### Passage for review
Multiplication by cutting seed potato seriously increases the risk of high losses. Cut seed potato increased disease incidence by 250% and reduced yield by 40% (Vijayakumar et al., 1985). Extensive losses of potato were reported in Greece (Zachos, 1957). In Israel, losses were heavier in the spring potato crop than the autumn crop, because of the higher growing temperatures in spring (Volcani and Palti, 1960). Tuber rotting averaged 10%, reaching 50%, in stored potatoes in Nepal (Shrestha, 1996). Complete crop losses in small holdings in Nepal resulted from poor cultural practices including using seed from affected crops for subsequent plantings (Gurung and Vaidya, 1997). In Venezuela, in the period 1992-1996, R. solanacearum was found in most localities between 1100 and 3000 m above sea level, but was not found in localities at altitudes greater than 3000 m. Bacterial wilt disease incidence increased from 22% in 1992 to 37% in 1996 with disease incidence varying between 5 and 75%. Biovar 2 was present in greatest frequency and in most of the affected areas for potato (Garcia et al., 1999).

### Available data
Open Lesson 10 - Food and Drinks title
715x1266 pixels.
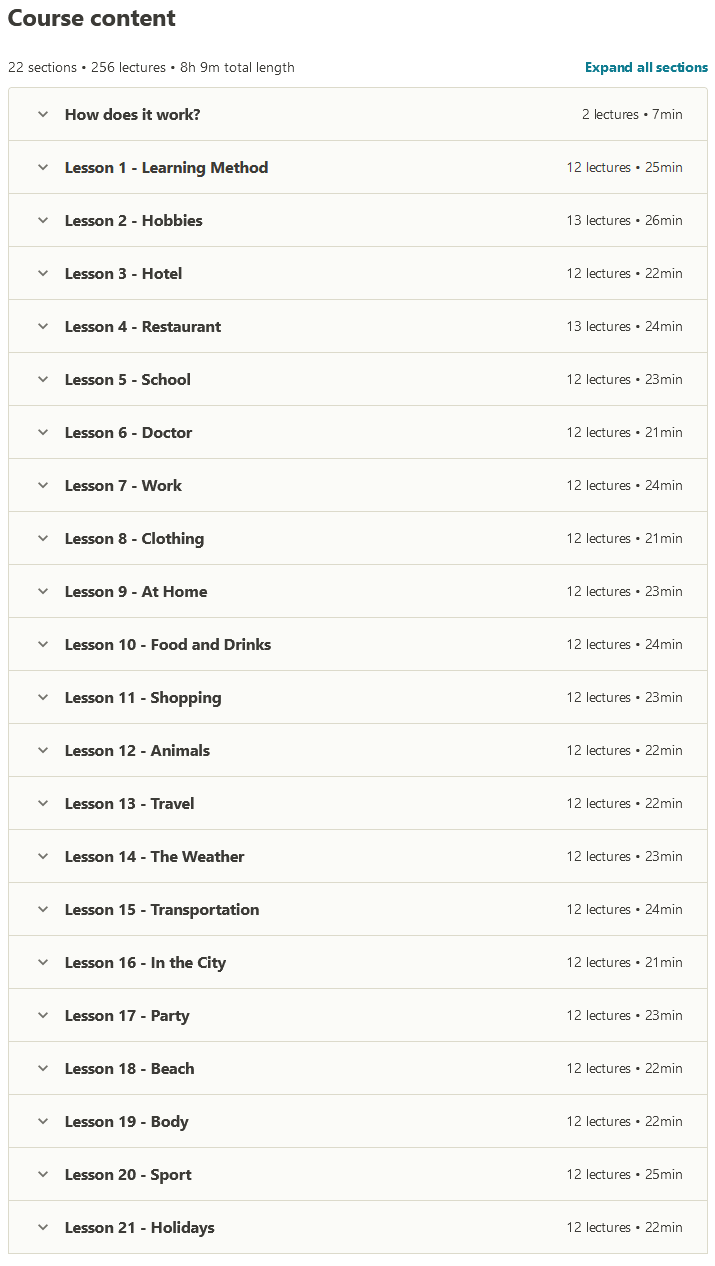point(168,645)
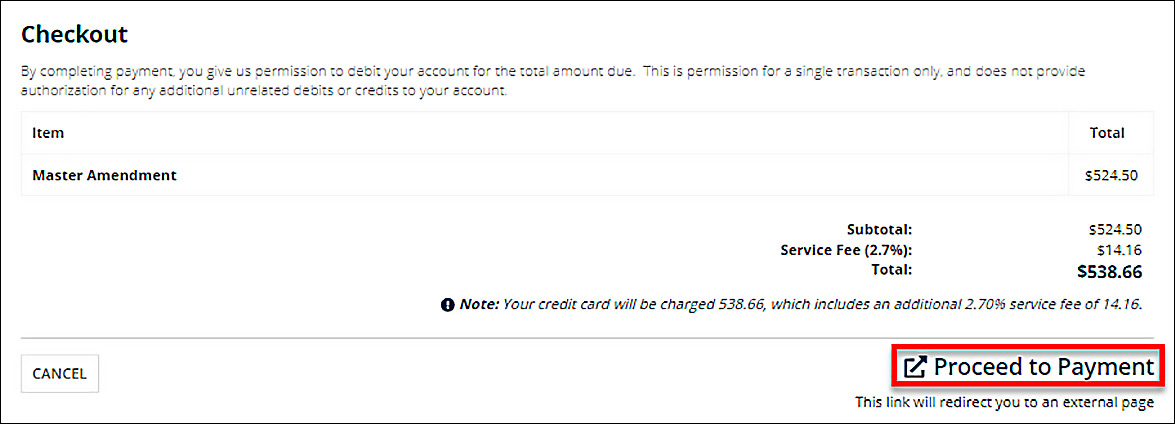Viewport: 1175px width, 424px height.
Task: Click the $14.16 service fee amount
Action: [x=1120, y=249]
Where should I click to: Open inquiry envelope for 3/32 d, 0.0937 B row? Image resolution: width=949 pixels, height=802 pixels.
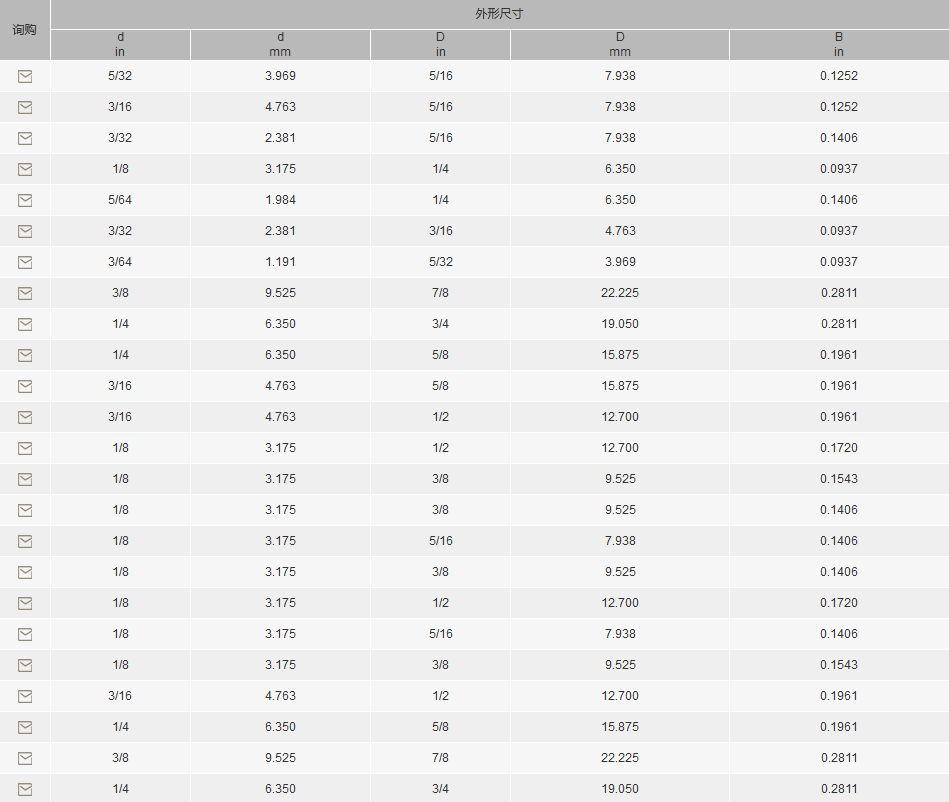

### Required tasks
#1 List every source citation in the passage on potato losses, with authors and year.
#2 Answer these questions from the passage on potato losses:
(a) By what percentage did cut seed potato reduce yield?
(b) In Israel, which potato crop had heavier losses?
(c) What was the bacterial wilt disease incidence in Venezuela in 1996?
Answer from the passage on potato losses alone.

### Answers for the tasks
#1
Vijayakumar et al., 1985
Zachos, 1957
Volcani and Palti, 1960
Shrestha, 1996
Gurung and Vaidya, 1997
Garcia et al., 1999

#2
(a) 40%
(b) The spring potato crop
(c) 37%